**Data excerpts:**
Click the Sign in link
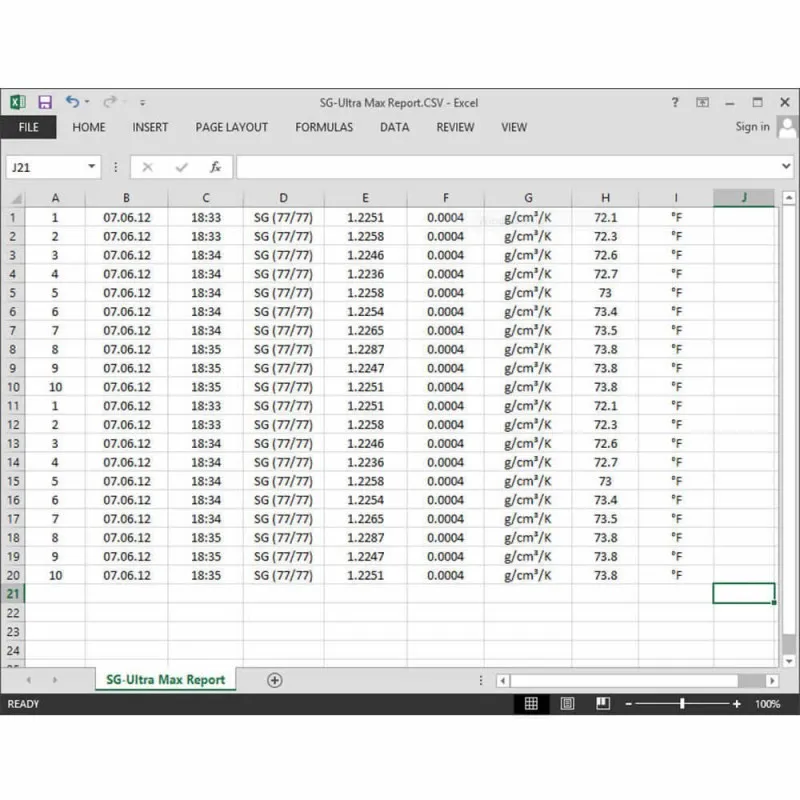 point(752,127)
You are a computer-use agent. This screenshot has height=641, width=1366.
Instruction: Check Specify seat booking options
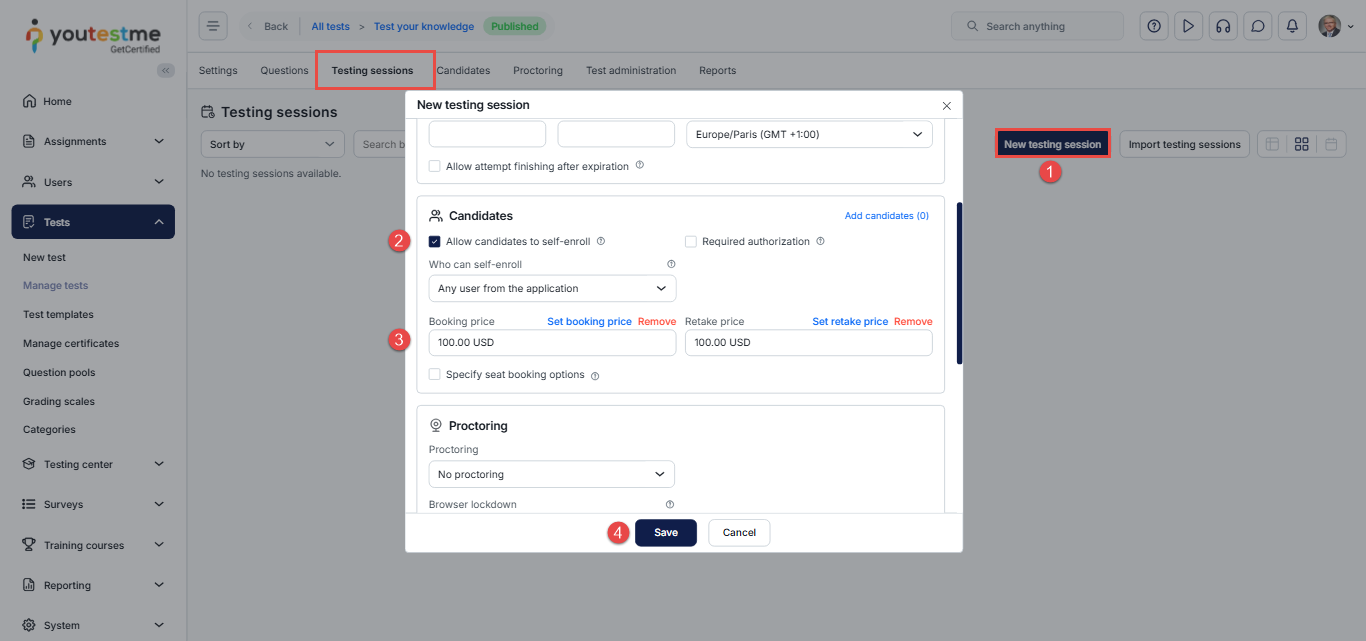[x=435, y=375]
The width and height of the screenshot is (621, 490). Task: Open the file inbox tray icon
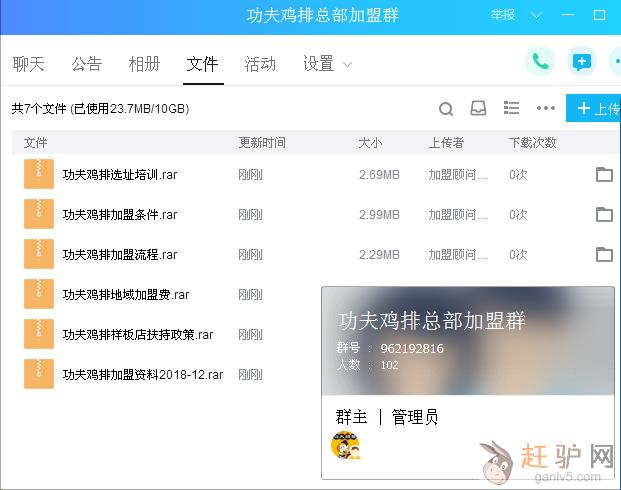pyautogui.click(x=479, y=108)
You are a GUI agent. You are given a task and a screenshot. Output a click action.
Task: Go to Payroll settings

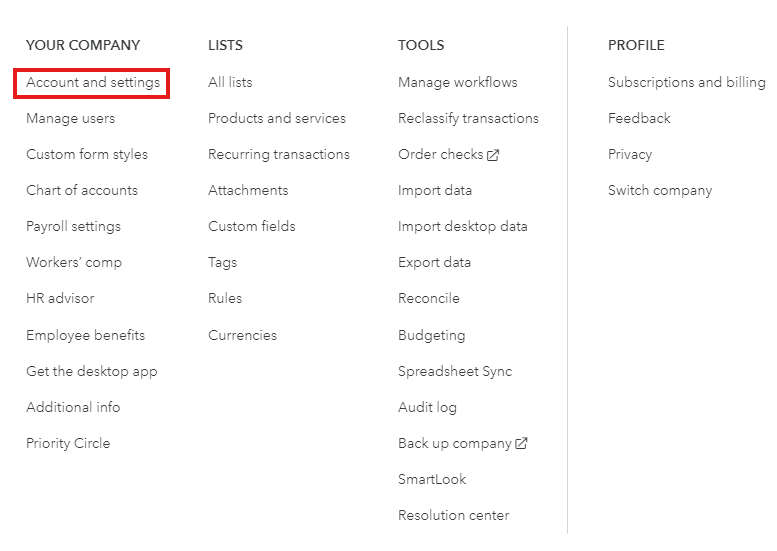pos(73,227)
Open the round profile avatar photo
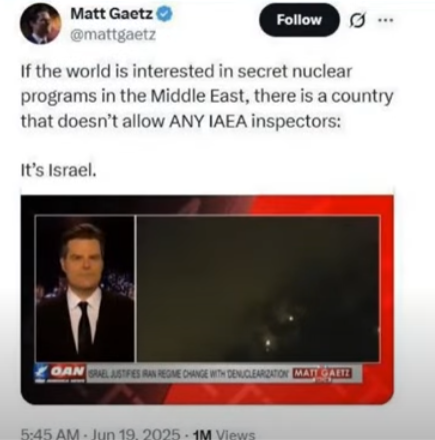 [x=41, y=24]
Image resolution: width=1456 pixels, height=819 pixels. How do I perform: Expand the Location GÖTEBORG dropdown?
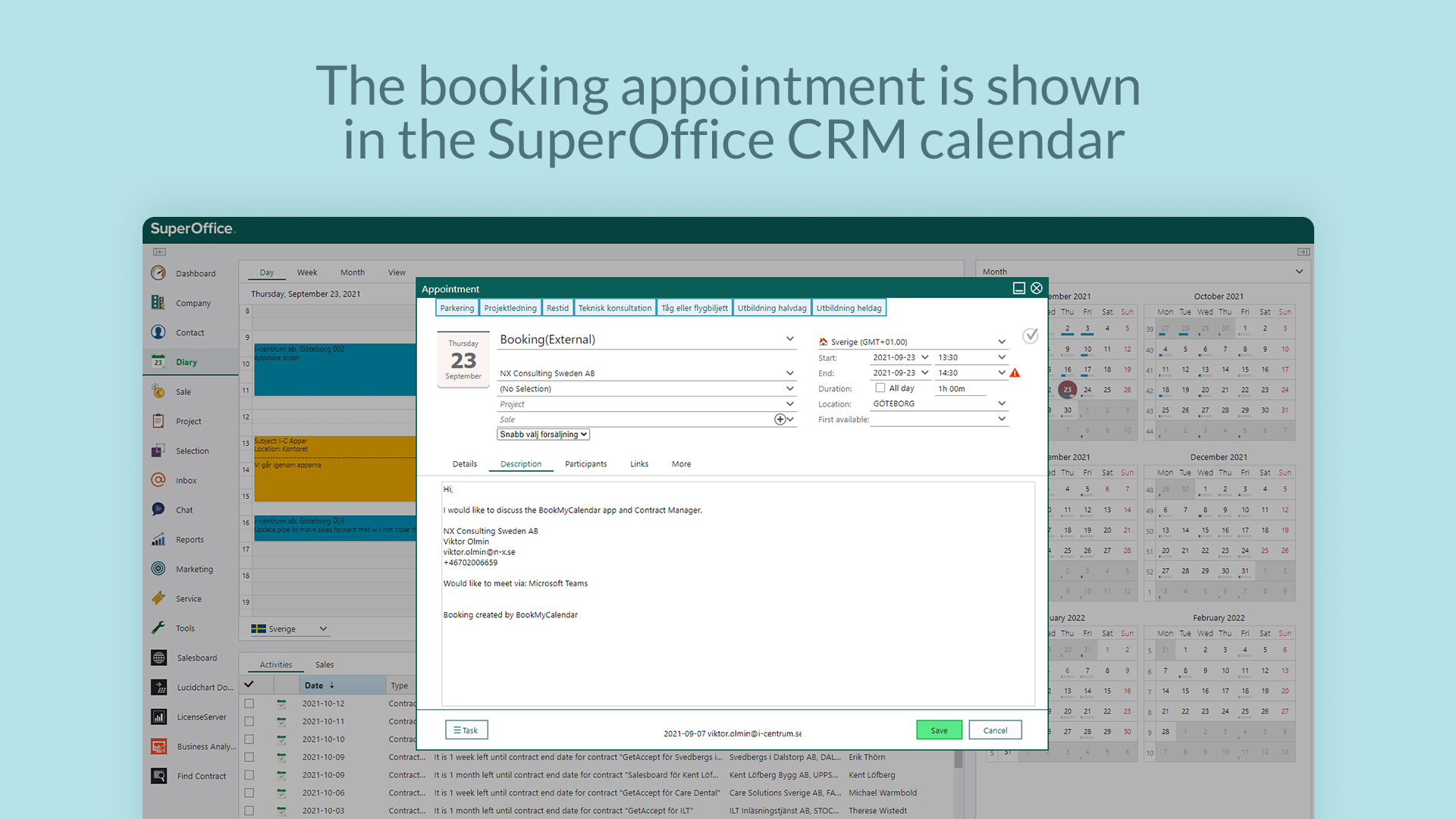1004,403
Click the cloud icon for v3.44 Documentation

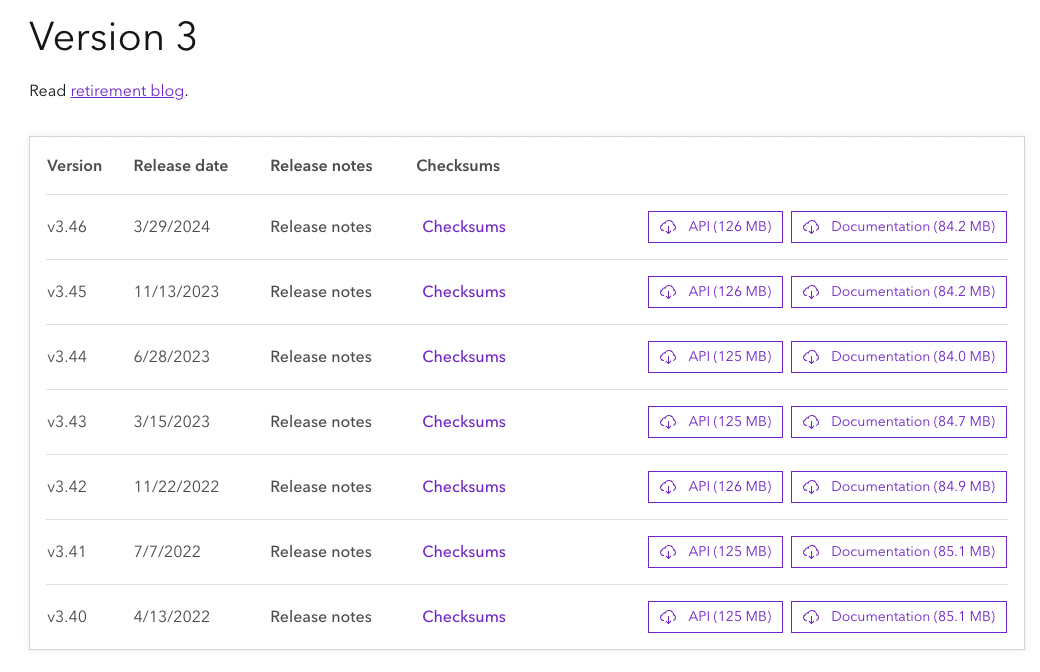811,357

* * *

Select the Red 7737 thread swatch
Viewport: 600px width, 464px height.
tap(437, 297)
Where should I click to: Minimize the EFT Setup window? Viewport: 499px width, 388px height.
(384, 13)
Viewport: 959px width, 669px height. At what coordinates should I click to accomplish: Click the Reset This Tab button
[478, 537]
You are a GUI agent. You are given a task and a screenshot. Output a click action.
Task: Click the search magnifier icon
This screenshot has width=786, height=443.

**Aim:**
Extract the lines from the one containing "Where should I" through the one containing "This screenshot has width=786, height=443.", and repeat them exactly.

**Solution for this problem:**
Where should I click to: Minimize the EFT Setup window? Viewport: 499px width, 388px height.
(384, 13)
Viewport: 959px width, 669px height. At what coordinates should I click to accomplish: Click the Reset This Tab button
[478, 537]
You are a GUI agent. You are given a task and a screenshot. Output a click action.
Task: Click the search magnifier icon
This screenshot has width=786, height=443.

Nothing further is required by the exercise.